### Kutipan

KETIKA NELAYAN MATARAM HADAPI MUSIM PACEKLIK Oleh Masnun

id

     Siang itu pria  setengah baya berkulit sawo matang nampak murung, sesekali ia mengusap peluh yang membasahi wajahnya. Sejak subuh melaut ia hanya mendapatkan setengah ember ikan karang yang kalau dijual tidak cukup untuk makan sehari.
    
     Burhanudin (52), nelayan asal Kelurahan Tanjung Karang, Kecamatan Sekarbela, Kota Mataram, Nusa Tenggara Barat mengaku sulit mendapatkan ikan  akibat cuaca buruk di perairan laut Lombok akhir-akhir ini.
     "Saya melaut sejak selesai shalat Subuh hingga pukul 11.00 WITA hanya dapat setengah ember ikan karang yang ditawar hanya Rp12.000 oleh pelele (pembeli).  Hasil penjualan ikan itu tidak cukup untuk makan sehari," katanya tak bersemangat.
     Nasib serupa juga menimpa ratusan nelayan lainnya di Kota Mataram. Hasil tangkapan mereka anjlok setelah memasuki cuaca buruk yang disertai angin kencang dan ombak tinggi di perairan laut Lombok.
     Para nelayan yang bermukim di pesisir pantai Tanjung Karang menghadapi kesulitan hidup, karena sejak beberapa bulan terakhir hasil tangkapan mereka menurun drastis.
     Sebagian besar nelayan di pesisir pantai itu hanya menggantungkan hidup mereka dari hasil menangkap ikan. Mereka tidak memiliki pekerjaan sampingan yang bisa menopang hidup selama musim paceklik seperti sekarang ini.
     Karena itu kendati cuaca buruk para nelayan tetap melaut. Mereka siap menghadapi bahaya asal bisa menyambung hidup, karena itulah satu-satunya sumber penghidupan mereka.
     Adhar (50), nelayan lainnya di Tanjung Karang  juga mengaku hasil tangkapan sejak beberapa bulan tangkapan dalam terakhir kian berkurang menyebabkan ia mengalami kesulitan menghidupi keluarganya.
     Ia bersama nelayan lainnya  mencari ikan hingga enam mil dari pesisir  pantai, namun hasilnya sedikit. Hasil penjualan ikan yang diperoleh selama semalam melaut paling tinggi  hanya Rp50.000.
     Uang hasil penjualan ikan itu tidak cukup untuk makan sehari, karena digunakan untuk membeli kebutuhan melaut keesokan harinya, seperti untuk membeli bahan bakar mesin perahu.

### Rincian Soal
Jawab pertanyaan berikut berdasarkan kutipan tentang nelayan Mataram:
(a) Berapa tawaran pelele untuk setengah ember ikan karang hasil melaut Burhanudin?
(b) Sampai sejauh apa Adhar dan nelayan lainnya mencari ikan?
(c) Berapa hasil penjualan ikan paling tinggi yang diperoleh selama semalam melaut?
Catatan berikut tidak berhubungan dengan kutipan ini.

Catatan posisi sasaran
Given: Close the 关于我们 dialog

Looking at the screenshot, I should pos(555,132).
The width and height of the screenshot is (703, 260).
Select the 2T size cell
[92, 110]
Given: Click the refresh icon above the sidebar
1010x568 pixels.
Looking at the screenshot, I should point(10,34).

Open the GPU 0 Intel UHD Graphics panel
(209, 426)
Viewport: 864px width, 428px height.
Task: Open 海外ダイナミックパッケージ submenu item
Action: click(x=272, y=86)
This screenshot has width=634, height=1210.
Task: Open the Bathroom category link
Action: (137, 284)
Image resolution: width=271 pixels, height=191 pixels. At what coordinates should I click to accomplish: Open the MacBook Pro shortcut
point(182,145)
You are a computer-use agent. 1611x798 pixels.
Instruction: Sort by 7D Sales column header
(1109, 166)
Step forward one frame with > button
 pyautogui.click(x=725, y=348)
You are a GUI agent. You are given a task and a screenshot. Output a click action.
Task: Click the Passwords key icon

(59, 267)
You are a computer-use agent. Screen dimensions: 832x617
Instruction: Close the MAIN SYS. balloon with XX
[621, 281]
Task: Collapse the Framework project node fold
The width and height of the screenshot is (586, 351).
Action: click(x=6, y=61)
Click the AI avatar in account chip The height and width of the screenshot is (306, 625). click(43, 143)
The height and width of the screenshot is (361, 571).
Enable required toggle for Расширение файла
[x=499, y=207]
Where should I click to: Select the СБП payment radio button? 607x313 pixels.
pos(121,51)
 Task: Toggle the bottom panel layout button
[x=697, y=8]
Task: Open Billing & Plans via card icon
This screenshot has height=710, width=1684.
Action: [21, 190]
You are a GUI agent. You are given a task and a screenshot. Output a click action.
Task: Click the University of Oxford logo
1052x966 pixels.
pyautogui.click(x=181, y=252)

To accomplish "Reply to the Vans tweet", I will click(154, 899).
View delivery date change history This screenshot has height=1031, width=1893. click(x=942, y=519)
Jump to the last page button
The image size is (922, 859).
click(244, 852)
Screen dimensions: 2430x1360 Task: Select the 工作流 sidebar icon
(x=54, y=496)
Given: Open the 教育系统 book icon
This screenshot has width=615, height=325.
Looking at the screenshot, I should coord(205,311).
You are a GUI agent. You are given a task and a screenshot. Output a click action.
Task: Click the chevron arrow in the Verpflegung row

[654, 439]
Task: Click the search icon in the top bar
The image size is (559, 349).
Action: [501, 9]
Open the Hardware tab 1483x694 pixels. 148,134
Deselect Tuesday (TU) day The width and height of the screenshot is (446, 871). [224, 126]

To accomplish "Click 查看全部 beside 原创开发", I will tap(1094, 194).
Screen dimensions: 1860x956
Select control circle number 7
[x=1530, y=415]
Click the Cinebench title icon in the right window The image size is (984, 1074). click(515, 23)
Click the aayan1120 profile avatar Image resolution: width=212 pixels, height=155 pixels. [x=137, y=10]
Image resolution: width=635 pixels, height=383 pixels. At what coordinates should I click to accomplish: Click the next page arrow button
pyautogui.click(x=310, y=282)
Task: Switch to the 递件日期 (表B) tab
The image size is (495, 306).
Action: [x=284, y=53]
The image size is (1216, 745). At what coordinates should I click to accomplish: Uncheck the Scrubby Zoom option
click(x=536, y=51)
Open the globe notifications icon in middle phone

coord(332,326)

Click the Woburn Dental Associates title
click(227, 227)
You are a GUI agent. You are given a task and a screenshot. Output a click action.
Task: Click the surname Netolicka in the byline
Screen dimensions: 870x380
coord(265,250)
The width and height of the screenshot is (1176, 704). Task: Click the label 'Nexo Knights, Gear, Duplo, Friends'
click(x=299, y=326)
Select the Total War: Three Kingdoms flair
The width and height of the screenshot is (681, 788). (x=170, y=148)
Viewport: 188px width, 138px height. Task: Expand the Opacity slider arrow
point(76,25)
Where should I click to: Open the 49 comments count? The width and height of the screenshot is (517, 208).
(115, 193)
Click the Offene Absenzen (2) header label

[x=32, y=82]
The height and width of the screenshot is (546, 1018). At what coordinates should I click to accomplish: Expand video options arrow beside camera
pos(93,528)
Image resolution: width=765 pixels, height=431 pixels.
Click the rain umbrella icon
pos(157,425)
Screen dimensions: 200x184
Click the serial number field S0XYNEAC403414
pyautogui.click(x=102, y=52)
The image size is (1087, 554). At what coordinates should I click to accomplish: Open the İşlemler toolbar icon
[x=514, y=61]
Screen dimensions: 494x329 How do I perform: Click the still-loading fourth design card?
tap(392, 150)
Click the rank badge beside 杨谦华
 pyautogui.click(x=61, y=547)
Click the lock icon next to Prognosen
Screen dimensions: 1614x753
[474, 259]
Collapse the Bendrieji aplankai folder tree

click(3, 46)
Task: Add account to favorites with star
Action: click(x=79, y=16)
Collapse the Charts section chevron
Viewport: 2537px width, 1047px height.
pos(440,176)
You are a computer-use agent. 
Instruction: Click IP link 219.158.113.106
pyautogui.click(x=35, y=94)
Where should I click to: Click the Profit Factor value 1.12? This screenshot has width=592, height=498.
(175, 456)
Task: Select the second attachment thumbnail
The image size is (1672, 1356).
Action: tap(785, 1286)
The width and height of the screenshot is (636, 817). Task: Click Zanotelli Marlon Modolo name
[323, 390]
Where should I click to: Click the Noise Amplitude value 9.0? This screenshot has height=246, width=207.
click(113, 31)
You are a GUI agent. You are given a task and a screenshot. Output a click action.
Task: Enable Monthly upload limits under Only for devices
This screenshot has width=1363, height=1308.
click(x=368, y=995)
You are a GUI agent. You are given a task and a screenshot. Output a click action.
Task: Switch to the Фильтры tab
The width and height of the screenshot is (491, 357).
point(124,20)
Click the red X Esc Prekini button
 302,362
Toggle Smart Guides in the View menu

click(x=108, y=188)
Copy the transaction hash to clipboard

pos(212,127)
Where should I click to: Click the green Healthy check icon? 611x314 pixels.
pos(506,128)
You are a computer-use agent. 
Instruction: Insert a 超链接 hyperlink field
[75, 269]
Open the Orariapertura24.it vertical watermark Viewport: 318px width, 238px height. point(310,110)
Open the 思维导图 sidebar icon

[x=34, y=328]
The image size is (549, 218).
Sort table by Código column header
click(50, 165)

### Jawaban Lengkap
(a) Rp12.000.
(b) Hingga enam mil dari pesisir pantai.
(c) Hanya Rp50.000.